2. Pas `panic_handler` obligatoire pour Aya.
```bash
cd edr-ebpf
cargo +nightly build
```
Nous pouvons vérifier que nous avons bien un binaire ebpf comme ceci:
```bash
file target/bpfel-unknown-none/debug/libedr_ebpf.so
ELF 64-bit LSB relocatable, eBPF, version 1 (SYSV), not stripped
```
#pagebreak()
= Développement du binaire ebpf
Afin de capturer chaque exécution du syscall `execve`, nous allons devoir nous attacher à un tracepoint kernel ce qui permettra qu'a chaque execve exécuté, une fonction de notre bytecode eBPF s'executera (elle envera la structure du execve dans le userland pour la traiter et la remonté si besoin) .
```bash
sudo ls /sys/kernel/debug/tracing/events/syscalls/ | grep execve
sys_enter_execve
sys_enter_execveat
sys_exit_execve
sys_exit_execveat
```
Le tracepoint qui nous interesse est donc le `sys_enter_execve`.
Dans notre programme, nous pouvons donc d'abors créer une fonction pour récupérer les évènements `execve`.
```rs
#![no_std]
#![no_main]
#![feature(asm_experimental_arch)]
use aya_ebpf::{
EbpfContext,
macros::tracepoint,
macros::map,
maps::RingBuf,
programs::TracePointContext,
helpers::bpf_probe_read_user_str_bytes,
};
use edr_common::ExecveEvent;
#[map]
static EVENTS: RingBuf = RingBuf::with_byte_size(256 * 1024, 0);
#[tracepoint]
pub fn edr_execve(ctx: TracePointContext) -> u32
{
match try_edr_execve(&ctx) {
Ok(_) => 0,
Err(_) => 1,
}
}
fn try_edr_execve(ctx: &TracePointContext) -> Result<(), i64>
{
// ...
Ok(())
}
```
- `#![no_std]` et `#![no_main]` car nous n'avons pas de librairie standard ni de `main` dans le kernel.

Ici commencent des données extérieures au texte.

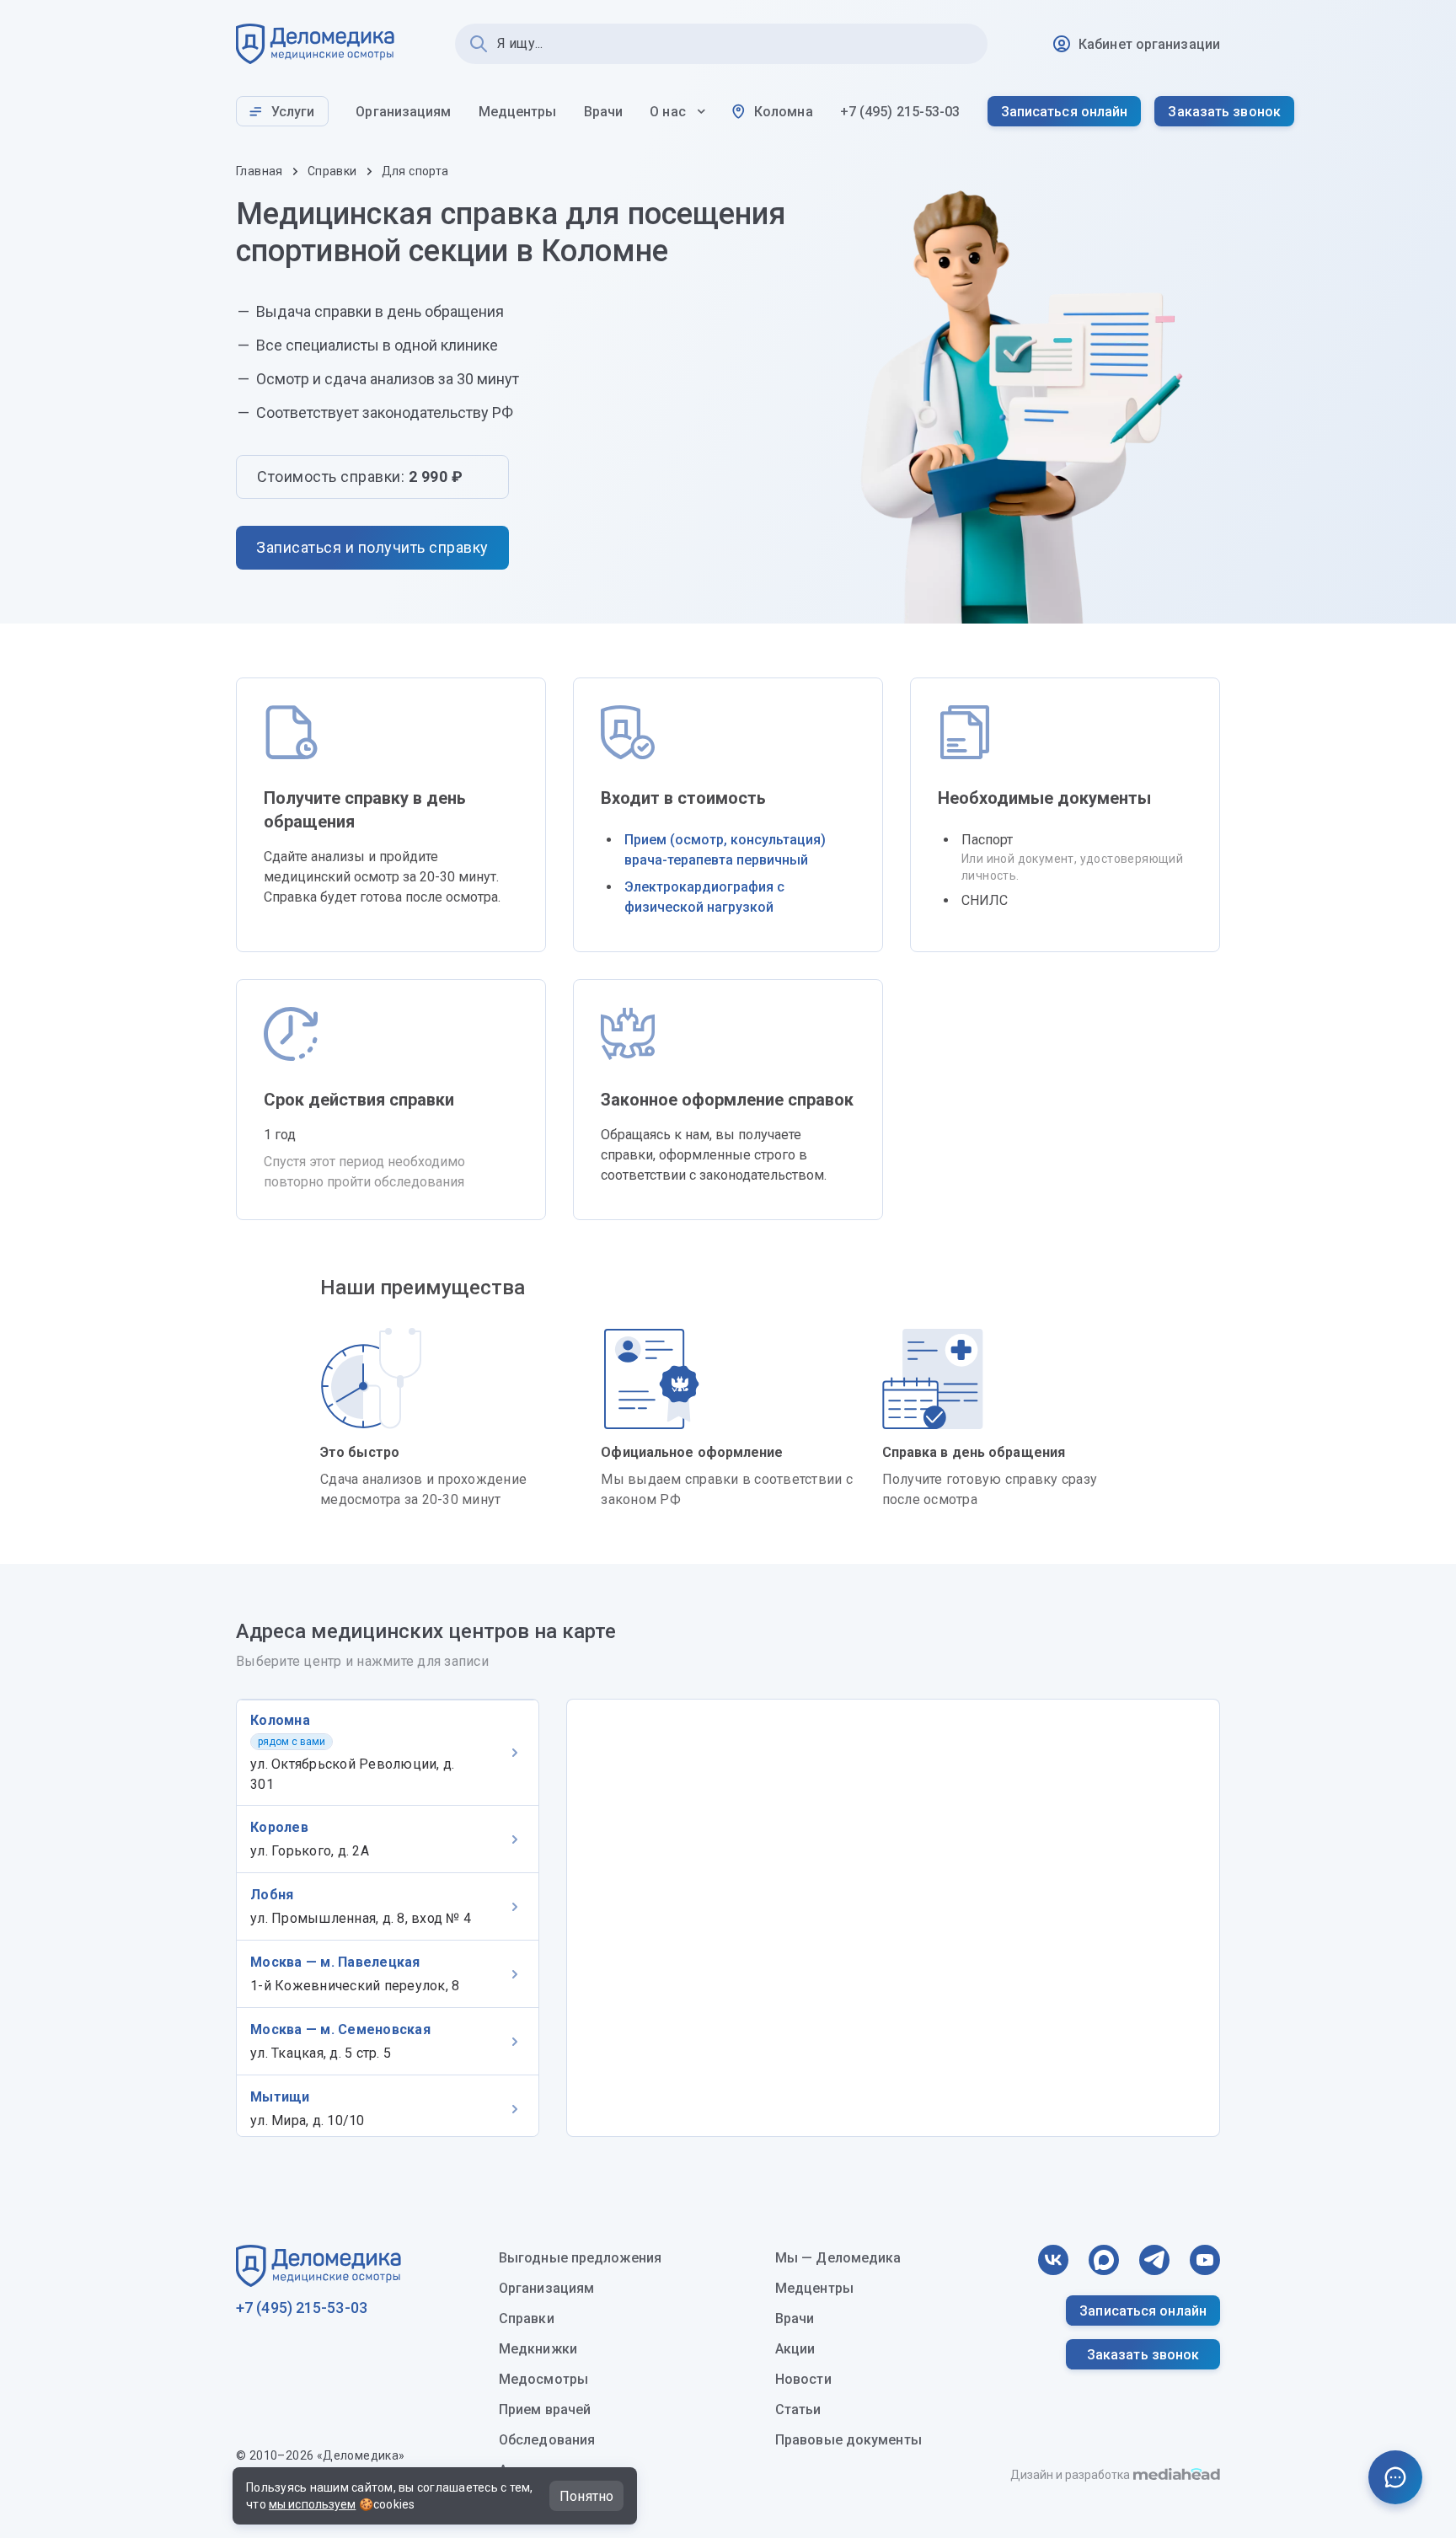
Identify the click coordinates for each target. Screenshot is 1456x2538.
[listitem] (387, 1752)
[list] (387, 1918)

- `#![feature(asm_experimental_arch)]` est requis pour le `panic_handler` que nous verrons plus tard.
- La macro `#[map]` déclare la map eBPF : le kernel peut y écrire, le user-land peut la lire.
- Nous séparons la logique dans `try_edr_execve` pour pouvoir retourner un `Result` et gérer les erreurs proprement, la fonction `edr_execve` étant uniquement le point d'entrée eBPF qui retourne un `u32`.

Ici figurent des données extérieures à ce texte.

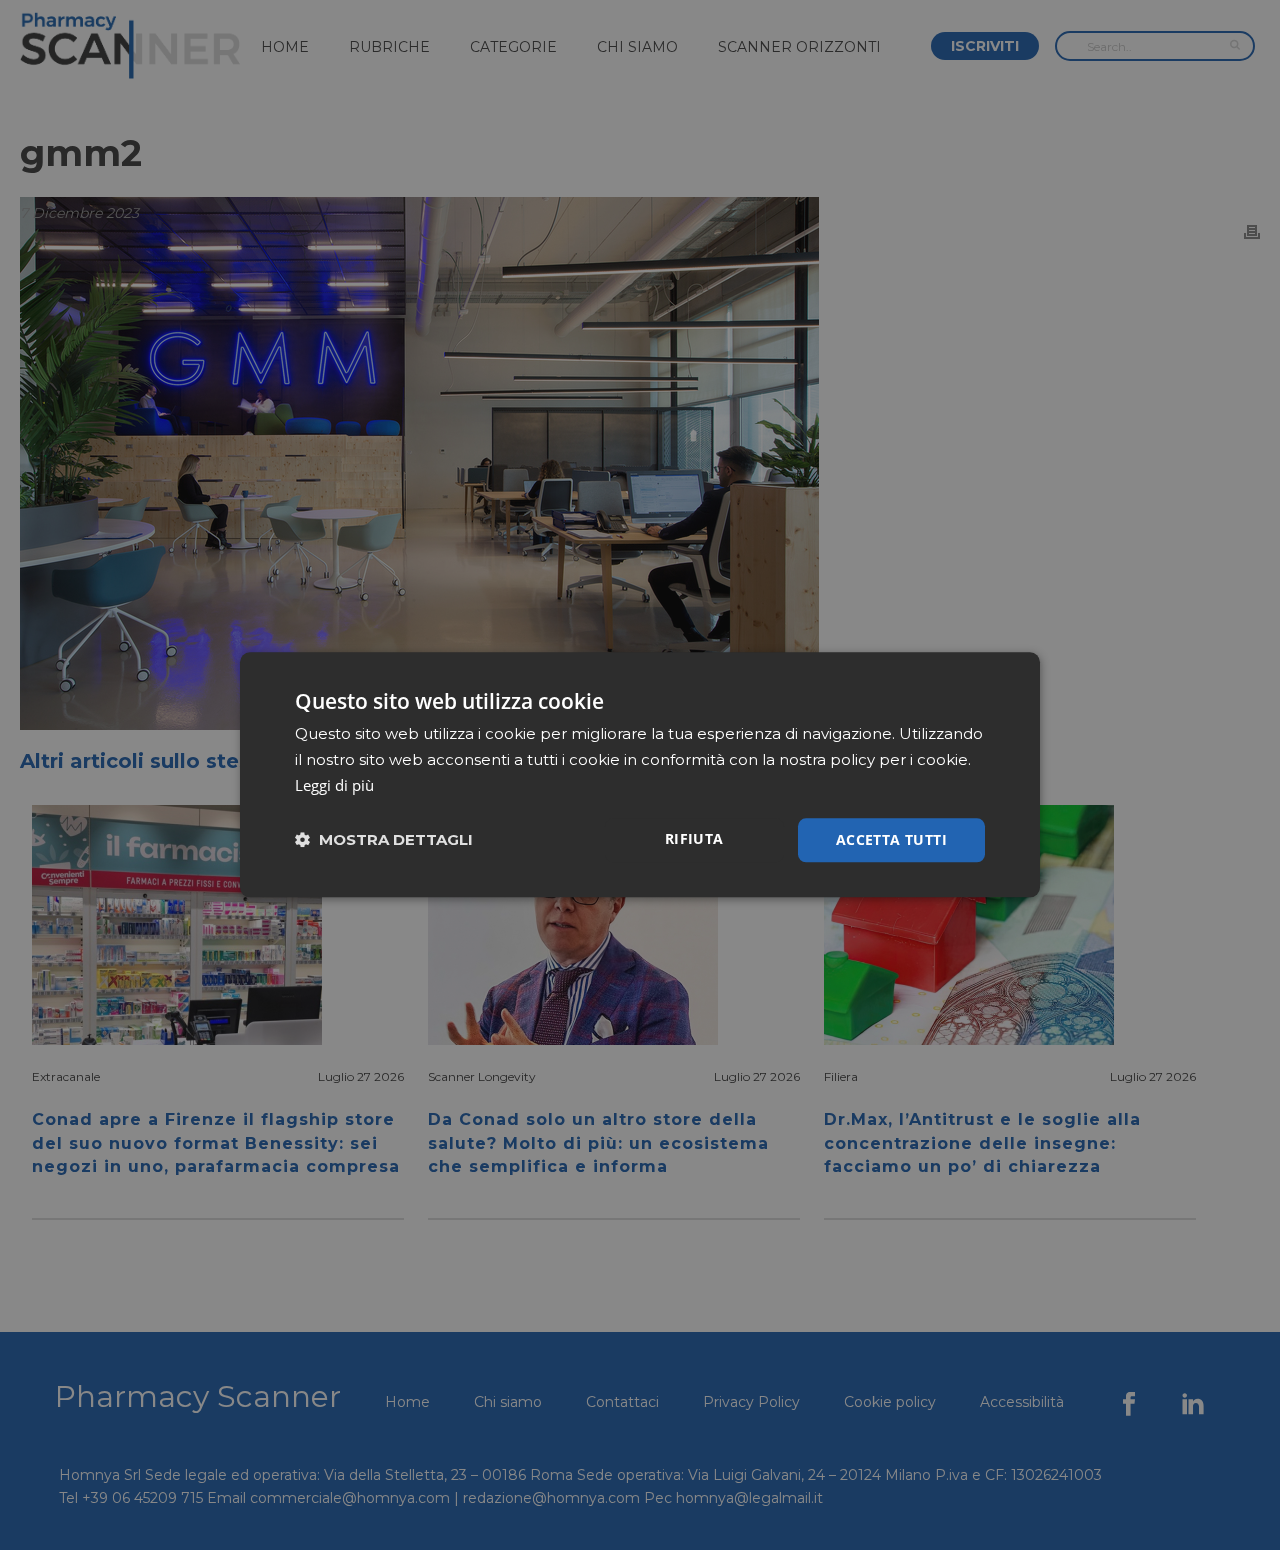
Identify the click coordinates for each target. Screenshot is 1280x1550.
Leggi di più (334, 785)
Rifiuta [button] (694, 838)
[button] (384, 840)
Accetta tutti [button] (891, 839)
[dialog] (640, 774)
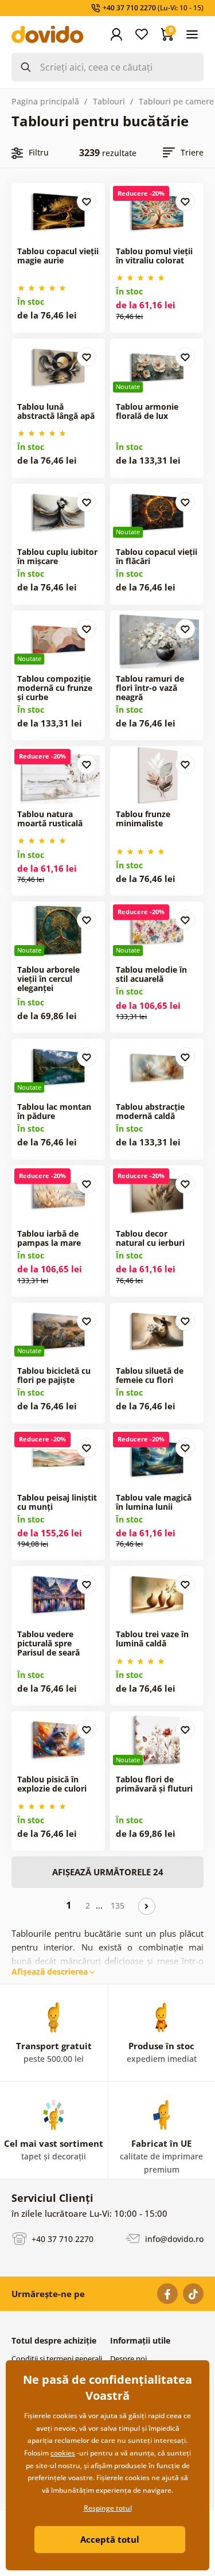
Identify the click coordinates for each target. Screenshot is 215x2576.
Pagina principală (45, 101)
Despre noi (128, 2358)
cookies (62, 2453)
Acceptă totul (109, 2539)
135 (117, 1905)
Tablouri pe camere (176, 101)
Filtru (39, 152)
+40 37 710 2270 (61, 2238)
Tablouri (109, 101)
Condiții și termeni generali (56, 2358)
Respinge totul (108, 2508)
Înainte (146, 1906)
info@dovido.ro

- `ctx` est la donnée que `sys_enter_execve` nous fournira et que nous parserons.
Nous avons ensuite besoin d'une structure pour cet évènement. écrivons là dans `edr-common/src/lib.rs`
```rs
#![no_std]
#[repr(C)]
#[derive(Clone, Copy)]
pub struct ExecveEvent {
pub pid: u32,
pub filename: [u8; 256],
}
```
#note[
- Vu que le kernel ne nous permet pas d'avoir un type `String`, nous devons faire un tableau de `u8` de taille fixe.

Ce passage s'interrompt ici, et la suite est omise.